Na sua habitual mensagem vídeo dos sábados, Merkel afirmou que a cimeira não visa obter compromissos económicos dos países participantes, mas “uma melhor conexão dos diferentes atores” e uma “melhor panorâmica, por exemplo, reunindo as ajudas prometidas numa base de dados”.

A chanceler disse ainda ser necessário “comprovar se o que é prometido em conferências internacionais se concretiza”, frisando que há deficiências neste domínio.

“É necessário um novo enfoque sistemático sobre como conseguir uma melhor perspetiva da implementação da ajuda humanitária a nível global”, disse.

A cimeira, considerou, visa essencialmente obter essa “melhor coordenação e melhor conexão da ajuda humanitária” e “destacar a importância da ajuda humanitária”.

Merkel manifestou ainda a sua satisfação por esta cimeira se realizar na Turquia que, “com o acolhimento de três milhões de refugiados sírios, demonstrou que não se limita a falar de ajuda humanitária, mas concretiza-a”.
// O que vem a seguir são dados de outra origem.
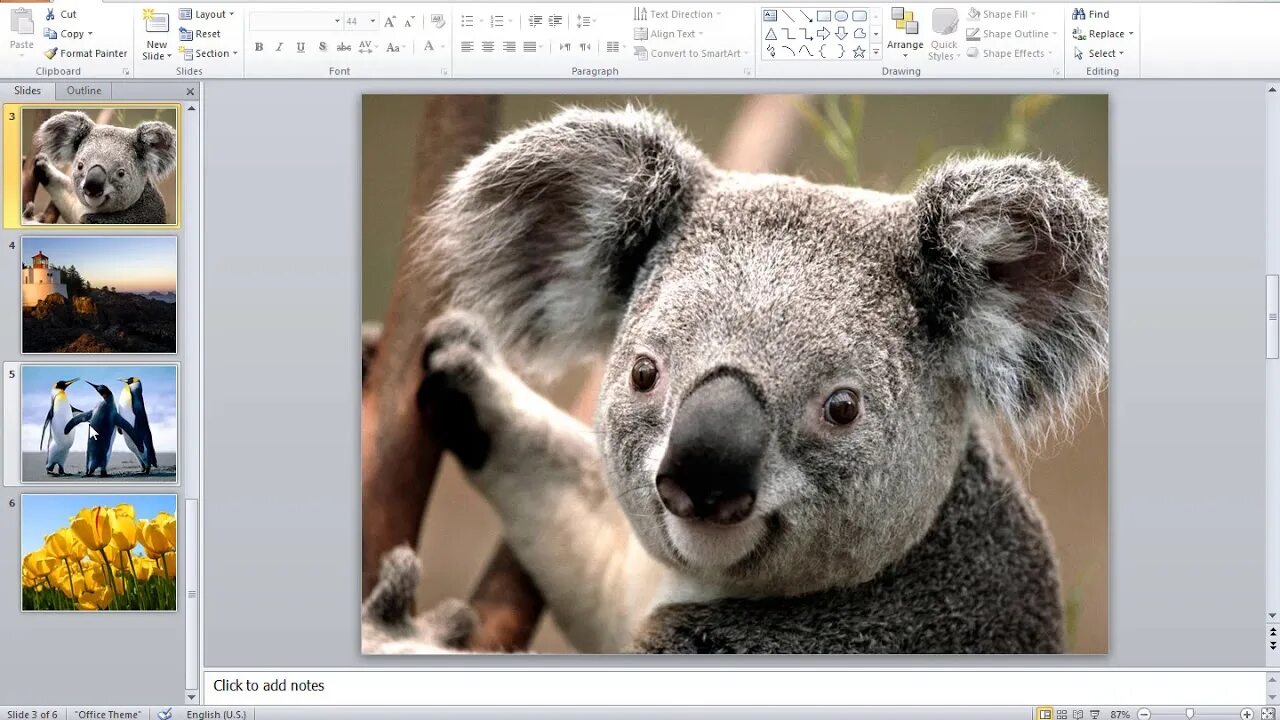Click the Reset slide icon
1280x720 pixels.
coord(187,34)
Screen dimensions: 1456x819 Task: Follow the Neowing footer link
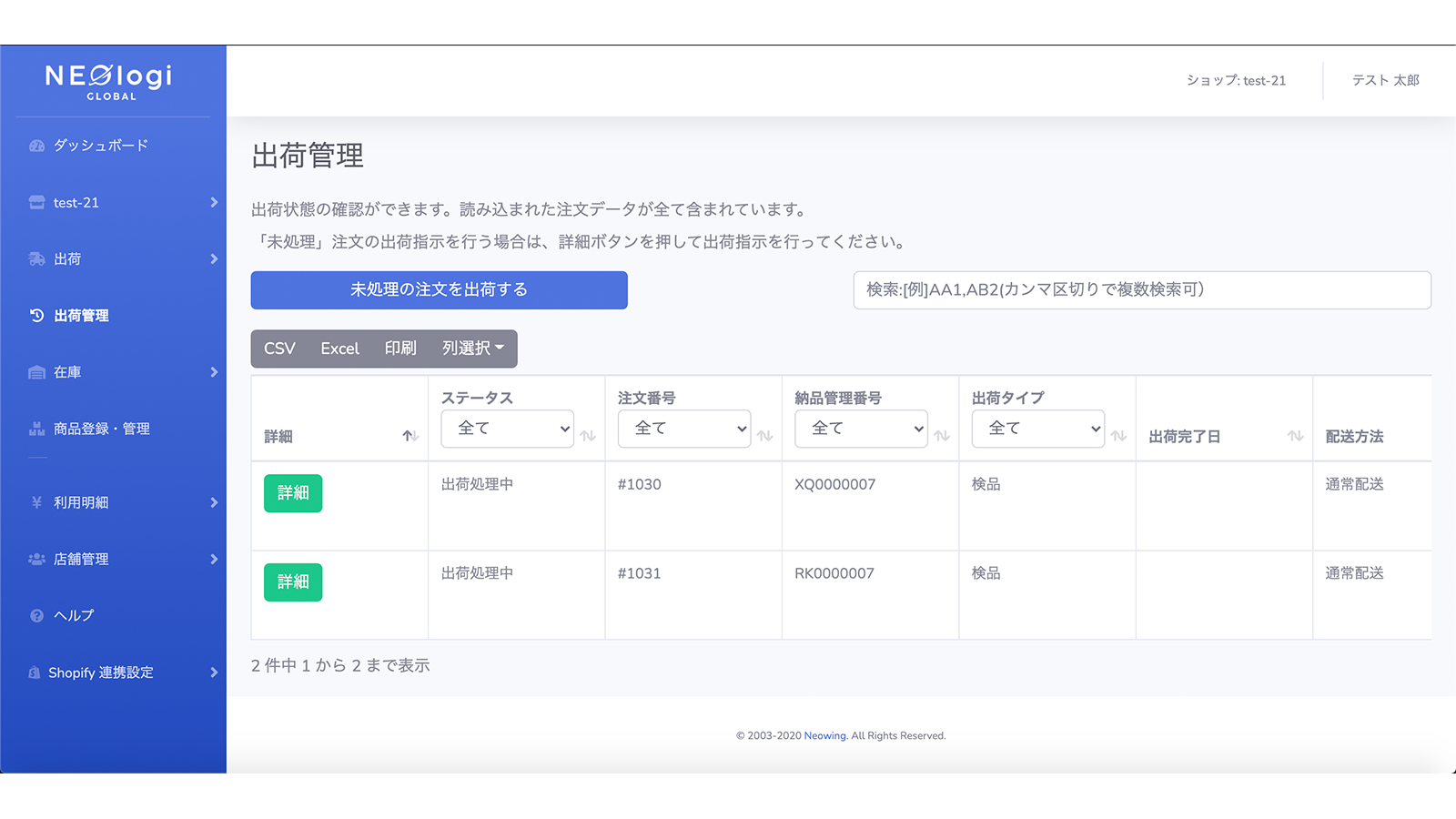824,735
A chanceler considerou por outro lado que é necessária uma ajuda humanitária independente e diferenciada da ajuda ao desenvolvimento, porque esta não é possível em países com os quais não há cooperação política.

Na Síria, exemplificou, as pessoas que vivem em território controlado pelas forças do regime de Bashar al-Assad precisam de alimentos e de assistência médica “independentemente das críticas que mereçam as ações do aparelho político”.

Merkel reiterou ainda a sua condenação dos ataques a hospitais e profissionais de saúde, afirmando que na Síria se têm visto “exemplos horríveis” deste tipo de ataques “extremamente tristes, lamentáveis e totalmente inaceitáveis”.

Istambul recebe na segunda e na terça-feira a primeira Cimeira Humanitária Mundial, convocada pelo secretário-geral da ONU, Ban Ki-moon, e em que participam mais de 50 líderes mundiais, entre os quais o primeiro-ministro português, António Costa.

Segundo a ONU, há atualmente 125 milhões de pessoas dependentes de ajuda humanitária.